Of course, interfaces abound, and not just in interpersonal relations. The world of artistic-cultural endeavor is replete – some might say rife – with pigeonholing-dedicated delineation. While marketing professionals cling on to genre and style monikers, the people who actually produce the creative goods increasingly tend to ignore borders and neat definitions.
That certainly applies to the aptly named Revolution Orchestra, which has been engaged in sterling eclectic work for some time now, and has put on several spellbinding concerts at the Opera House in Tel Aviv, and elsewhere around the country, to rapturous audience response.
Now the ensemble, under the steady, widely roaming hands of founders, composer and arranger Zohar Sharon, and arranger and conductor Roy Oppenheim, are at it again, along with guitarist-vocalist Yonatan Albalak, as they launch the A Standard Revolution series, which kicks off at the Opera House on February 25 at 9 p.m.
The orchestra will be joined by the all-embracing Geshem Trio with considerable vocal firepower, not to mentioned stage presence, offered by stellar pop, soul, funk, groove singer Ester Rada.

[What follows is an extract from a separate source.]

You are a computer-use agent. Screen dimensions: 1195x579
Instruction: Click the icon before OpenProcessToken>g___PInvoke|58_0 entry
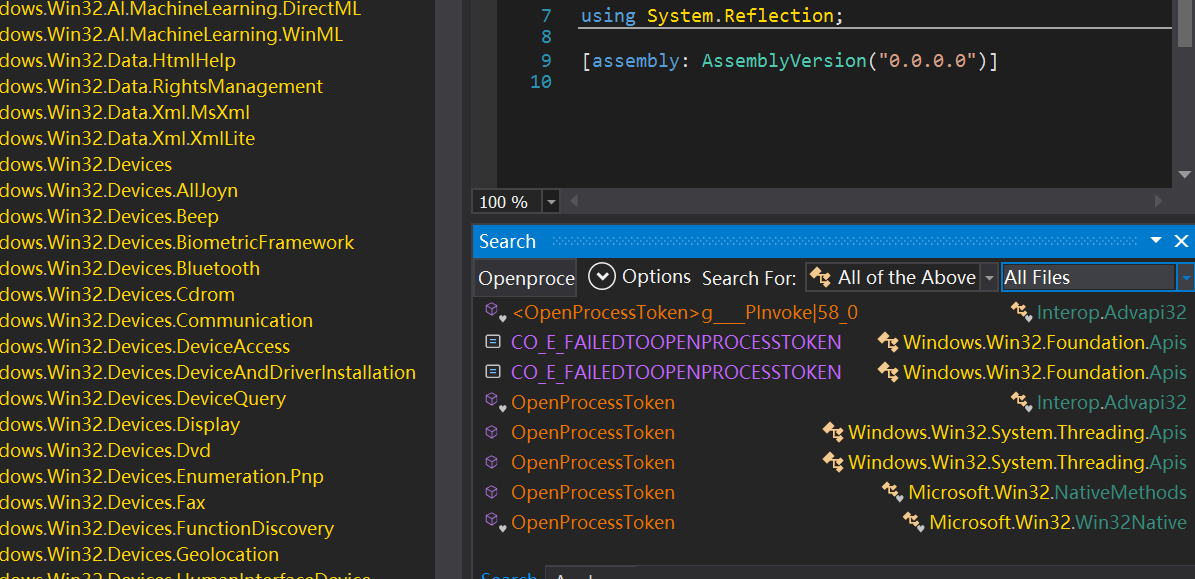[491, 312]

The genre baseline for the show program stems from jazzy quarters, although there is no way of knowing, ahead of time, exactly which way the rhythmic and textural flow will ultimately go.

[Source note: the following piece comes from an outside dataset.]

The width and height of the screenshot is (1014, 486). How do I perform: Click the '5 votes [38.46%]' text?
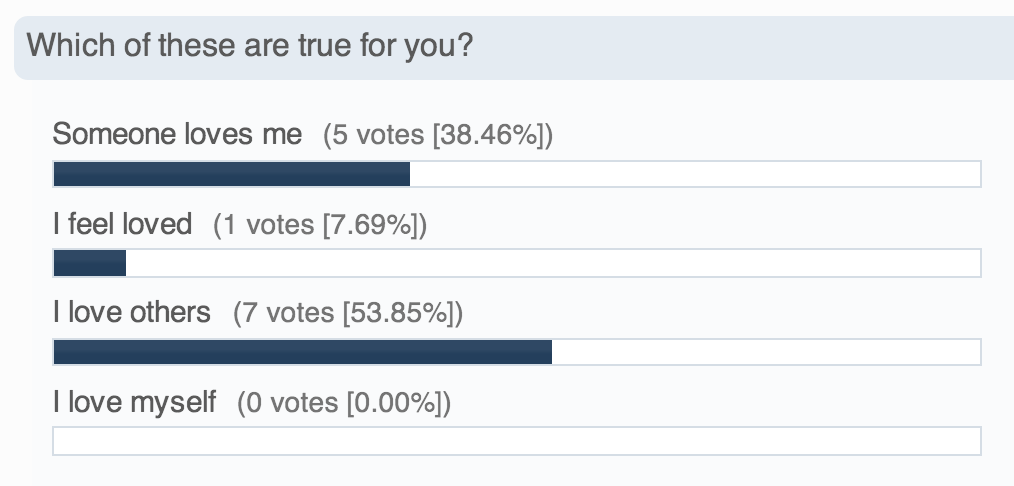[438, 135]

That suits Albalak and his trio cohorts, keyboardist-vocalist Shuzin and drummer Aviv Cohen. Over the past three-and-a-half years, the group has dipped into a diverse spread of musical climes, from rock to jazz, electronica and less fettered sounds, to mention but a few. Albalak, who has done good artistic business with the Revolution Orchestra in the past, says the group has done some creative mileage during their time together to date.

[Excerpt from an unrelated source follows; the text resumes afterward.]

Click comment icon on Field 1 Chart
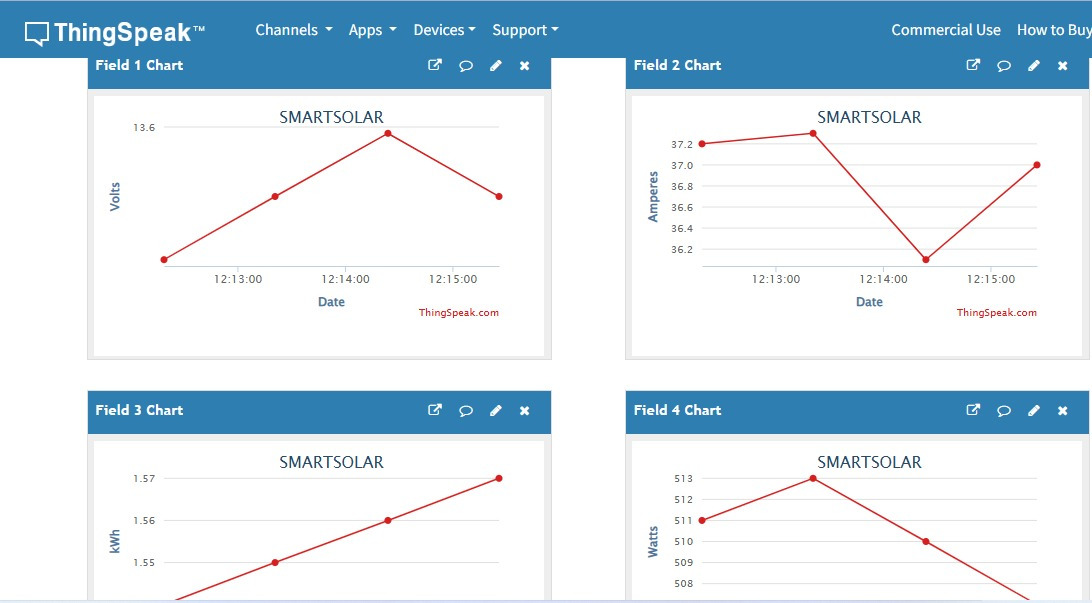The image size is (1092, 603). coord(465,66)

“We went through something of a metamorphosis. We started out as a band that performs material from all the projects of each of us. We took stuff from all that so that we’d have something to perform at our gigs.” Things have taken off in the meantime, with no fixed objective in mind. “We started writing songs and, without looking consciously for our own sound, we discovered our sound.” Seems like a perfectly acceptable natural progression. “We didn’t go for a particular genre. We just spent time together in the recording studio, and things just came out. It was a sort of initial statement of intent.”
Jazz is very much a part of the trio’s artistic raison d’être, and they have lent their supple musicianship to a range of jazz-based projects in their time, including an intriguing take of Gershwin’s opera Porgy and Bess.
Albalak says he feeds off the raw material, and retains the sonic anchor regardless of any which way he and his pals may go thereafter. “It is always interesting to choose some aspect of the original work, and to proceed from there. The melody is often the last thing you can forego. So you know that’s going to there, but there are lots of other parameters you can ‘abuse,’ such as the tempo or harmony, or of course, the color of the arrangement.”
For the guitarist, the thematic pathway just keeps on unraveling. “For the previous show with the Revolution Orchestra, I said I want to take the material as far as I can, to the point of it becoming almost unrecognizable.” This time round things will be more grounded, at least in conceptual terms.
“The new material is designed to balance out all this madness, so I adopted a new approach. I said I want to preserve as much [of the source numbers] as possible, as long as it doesn’t get in my way. If the harmony is beautiful I won’t change it, and I won’t touch the melody too much – mainly because Ester is singing all the new arrangements, and she prefers the originals. That’s fine with me.”
It should be fine with the audience, too.